+++ EXCERPT
Vietnam’s budget cuts aim to support its economic growth target of at least 8 percent this year, the same as Indonesia’s. The government is prioritizing several sectors, including artificial intelligence development, the digital economy and renewable energy.

To help meet this target, To Lam has recommended raising the science and technology budget to 3 percent of total government spending in 2025, with further increases promised over the next five years.

The Vietnamese government has also issued Politburo Resolution 57 to accelerate research by streamlining bureaucracy, boosting research and development spending from 0.4 percent to 2 percent of GDP, and aiming to produce 12 researchers per 10,000 people by 2030.

To drive transformative research and innovation, Vietnam is also working to improve the welfare of researchers and engineers, displaying seriousness and commitment in developing the quality of its human resources.

To Lam’s ambition is to place Vietnam among the top-three countries in Southeast Asia for digital competitiveness and e-government development, and to enter the world’s top-30 countries leading in digital innovation and transformation by 2045.

Budget efficiency is part of a longstanding strategy to advance Vietnam through research and technology development. A key milestone in this journey was the successful launch of the super mini Pico Dragon satellite, designed by Vietnamese engineers and researchers from VNREDSAT-1, in August 2013. The event marked Vietnam’s growing rise in research and technology, and the country has consistently prioritized this sector ever since.

In 2017, for instance, Vietnam tasked the Ministry of Science and Technology with developing the Science, Technology and Innovation (STI) and Socio-Economic Development Strategy (SEDS) for the 2021–2030 period.

These policies have had a tangible impact, attracting investment from major global research and technology companies. Since 2017, Apple has been actively working with local manufacturing partners such as Foxcomm and Luxshare. As a result, since 2020, Vietnam has become a strategic hub for Apple’s production and supply chain.
++++++
+++ DATA SHOWN
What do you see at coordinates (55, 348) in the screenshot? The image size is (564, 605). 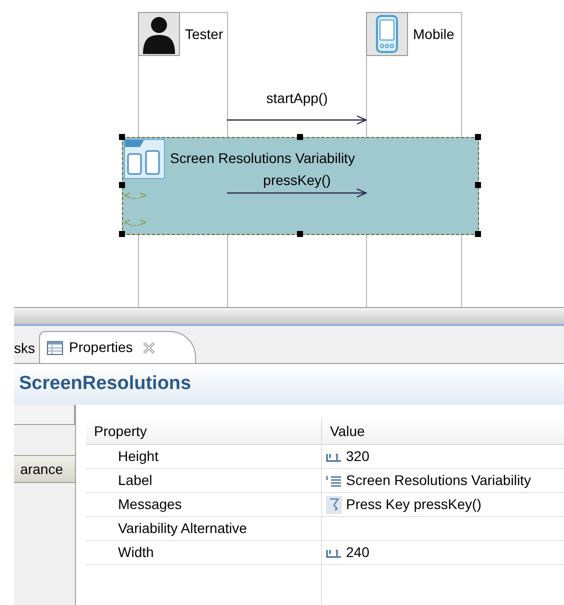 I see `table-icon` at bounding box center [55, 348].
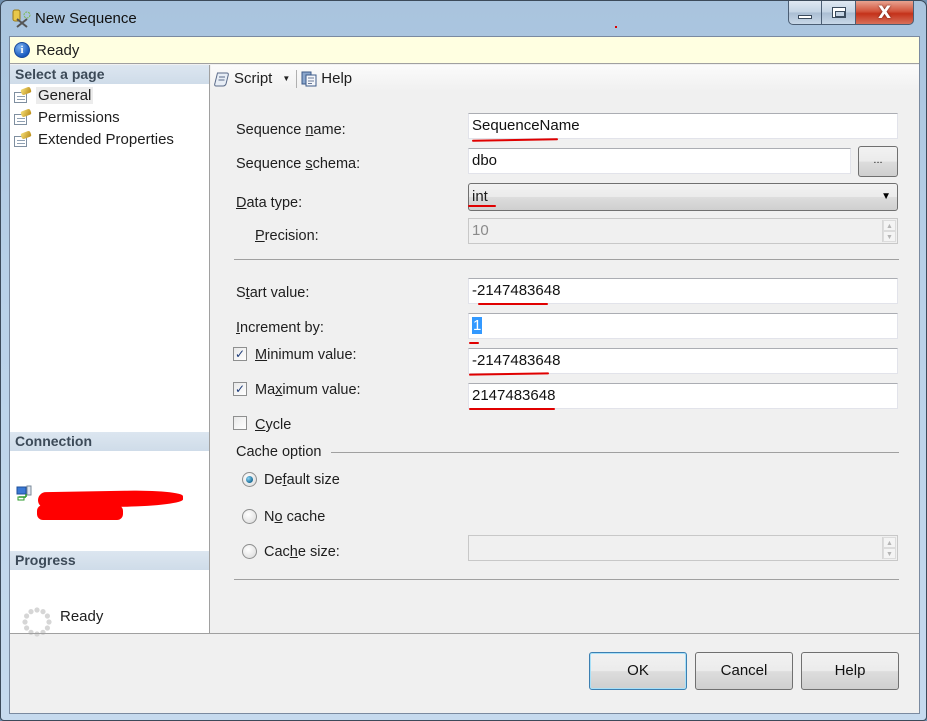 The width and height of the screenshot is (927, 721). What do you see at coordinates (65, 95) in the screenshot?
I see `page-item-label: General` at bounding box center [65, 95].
++++++
+++ DATA SHOWN
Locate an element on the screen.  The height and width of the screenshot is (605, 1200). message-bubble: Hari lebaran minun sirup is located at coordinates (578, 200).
++++++
+++ DATA SHOWN
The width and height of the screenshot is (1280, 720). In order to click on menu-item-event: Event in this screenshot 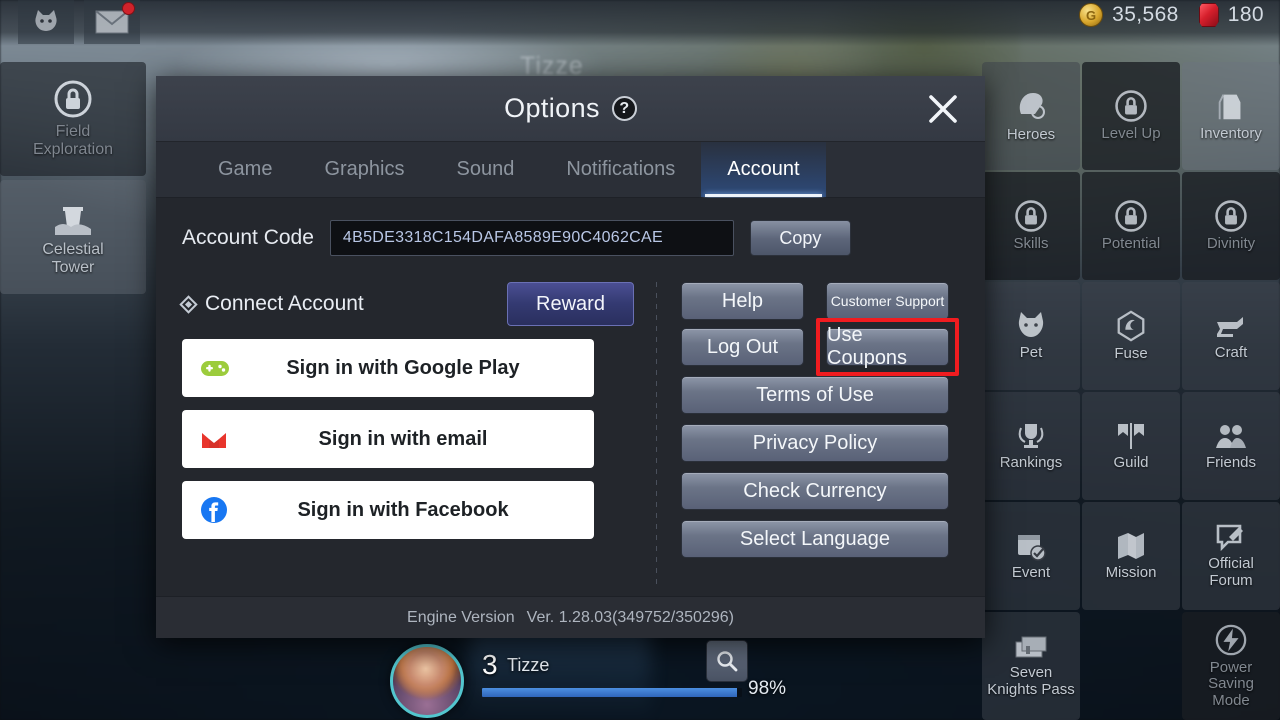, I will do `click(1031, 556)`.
++++++
REQUIRED WORK:
[a] Reproduce the stretch of the passage on Vietnam's technology spending from "Vietnam’s budget cuts" through "next five years.".
[b] According to the passage on Vietnam's technology spending, what share of GDP does Politburo Resolution 57 aim to raise research and development spending to?

LIST OF SOLUTIONS:
[a]
Vietnam’s budget cuts aim to support its economic growth target of at least 8 percent this year, the same as Indonesia’s. The government is prioritizing several sectors, including artificial intelligence development, the digital economy and renewable energy.

To help meet this target, To Lam has recommended raising the science and technology budget to 3 percent of total government spending in 2025, with further increases promised over the next five years.

[b] 2 percent of GDP, up from 0.4 percent.